Indications
Captopril is indicated for the treatment of essential and renovascular hypertension, often in combination with other medications, particularly thiazide diuretics. It is also employed in managing congestive heart failure when used alongside other therapeutic agents such as cardiac glycosides, diuretics, and β-adrenergic blockers. Moreover, captopril has been shown to improve survival in patients experiencing left ventricular dysfunction following a myocardial infarction. Additionally, it holds therapeutic value in treating nephropathy, including diabetic nephropathy.
Pharmacodynamics
As an angiotensin-converting enzyme (ACE) inhibitor, captopril antagonizes the renin-angiotensin-aldosterone system (RAAS), a key homeostatic mechanism regulating hemodynamics and electrolyte balance. Upon sympathetic stimulation or decreased renal blood pressure, renin is secreted by the granular cells in the juxtaglomerular apparatus of the kidneys. Renin converts circulating angiotensinogen to angiotensin I (ATI), which is then transformed into angiotensin II (ATII) by ACE. ATII elevates blood pressure by promoting aldosterone and vasopressin secretion, triggering arterial vasoconstriction, and inducing thirst. By inhibiting the conversion of ATI to ATII, captopril effectively mitigates RAAS-induced blood pressure increases.
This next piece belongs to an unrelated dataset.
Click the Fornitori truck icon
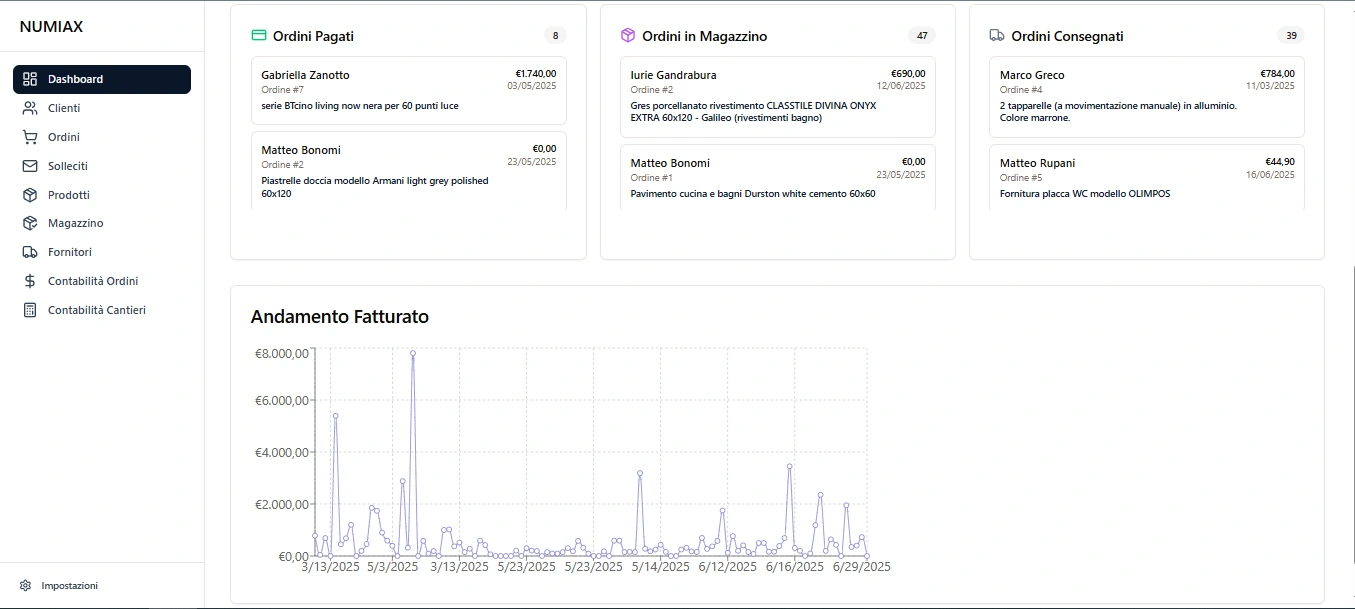The width and height of the screenshot is (1355, 609). coord(30,252)
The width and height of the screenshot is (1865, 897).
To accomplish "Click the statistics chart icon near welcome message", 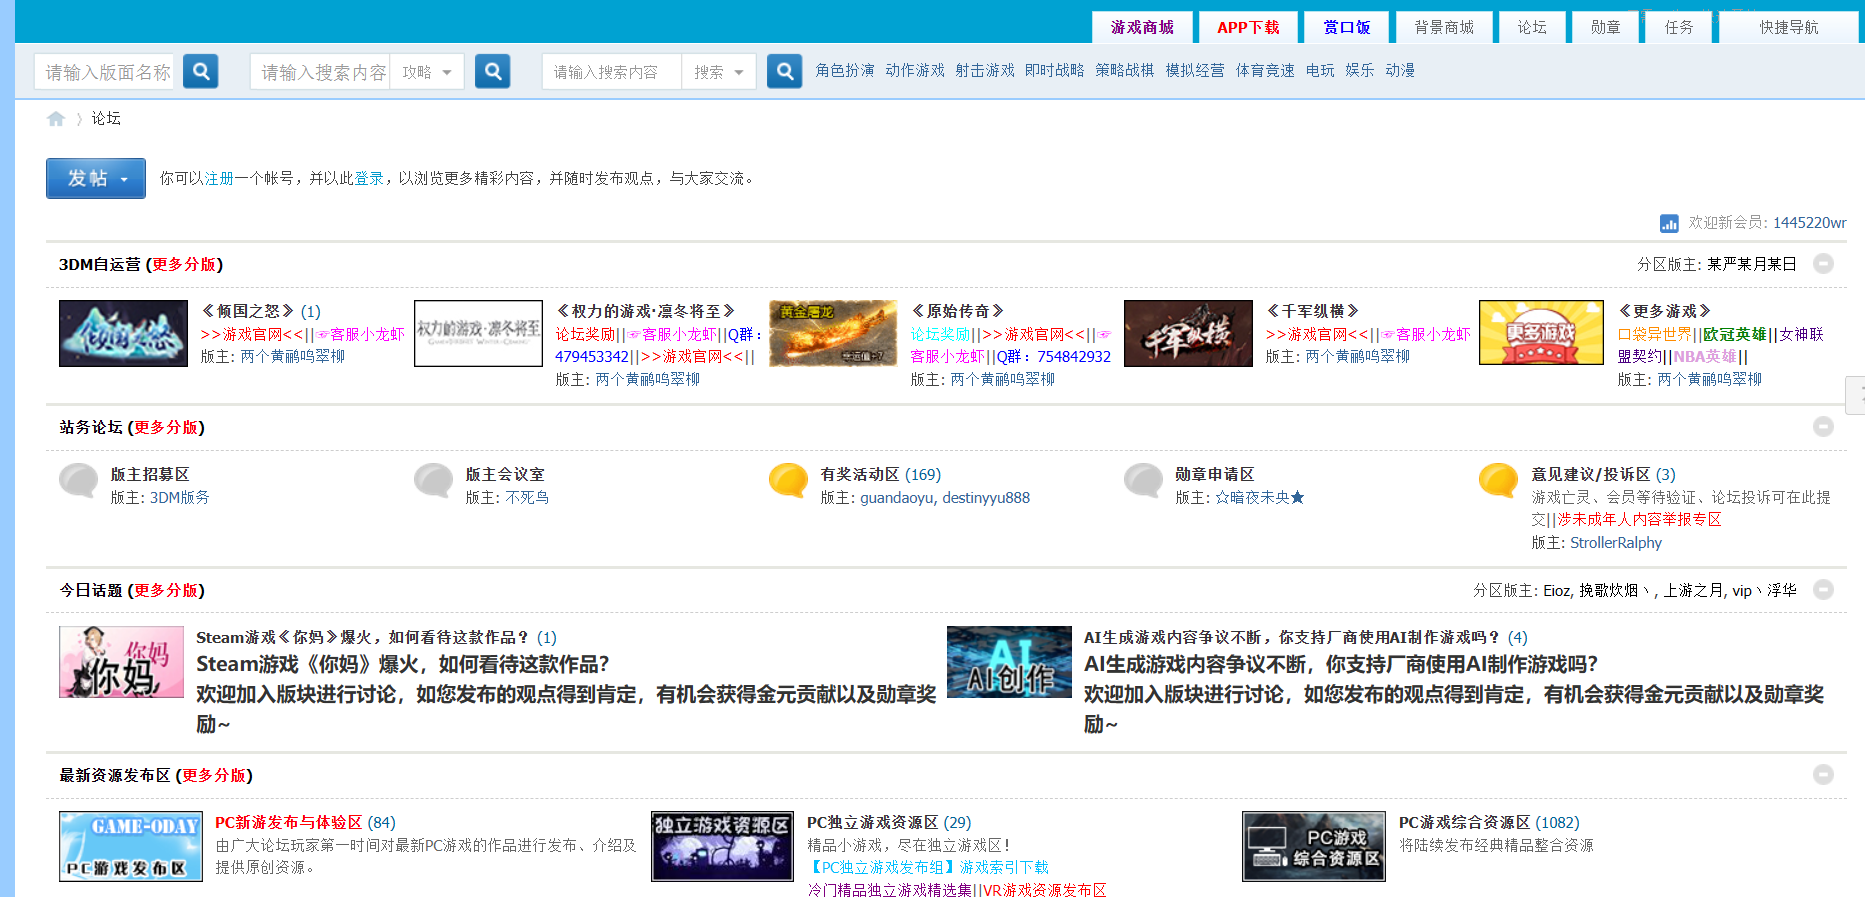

Additionally, by blocking the enzymatic breakdown of bradykinin-a potent vasodilator-captopril further contributes to decreased blood pressure through enhanced vasodilation.
Absorption
Captopril is absorbed at a rate of 60-75% in fasting individuals, though the presence of food can reduce its absorption by 25-40%. Despite this reduction, evidence suggests that the clinical significance of this decrease in absorption is minimal.
Metabolism
Captopril undergoes hepatic metabolism.
Mechanism of Action
Captopril functions as an ACE inhibitor by targeting the angiotensin-converting enzyme (ACE), which has two isoforms. The somatic isoform, a glycoprotein consisting of a polypeptide chain of 1277 amino acids, contains two active domains, N and C, that result from gene duplication. These domains, despite their sequence similarity, have distinct physiological functions. The C-domain primarily governs blood pressure regulation, whereas the N-domain is implicated in the differentiation and proliferation of hematopoietic stem cells. Captopril effectively inhibits the activity of both domains, with a marked preference and greater inhibitory activity for the C-domain. It competes with angiotensin I (ATI) for binding to ACE, thereby preventing the conversion of ATI to angiotensin II (ATII). This reduction in ATII levels diminishes its pressor effects, leading to a decrease in blood pressure, as detailed in the pharmacology section. Furthermore, Captopril increases plasma renin activity, likely due to a reduction in the feedback inhibition by ATII or activation of reflex pathways via baroreceptors. Notably, Captopril's affinity for ACE is significantly higher than that of ATI, approximately 30,000 times greater.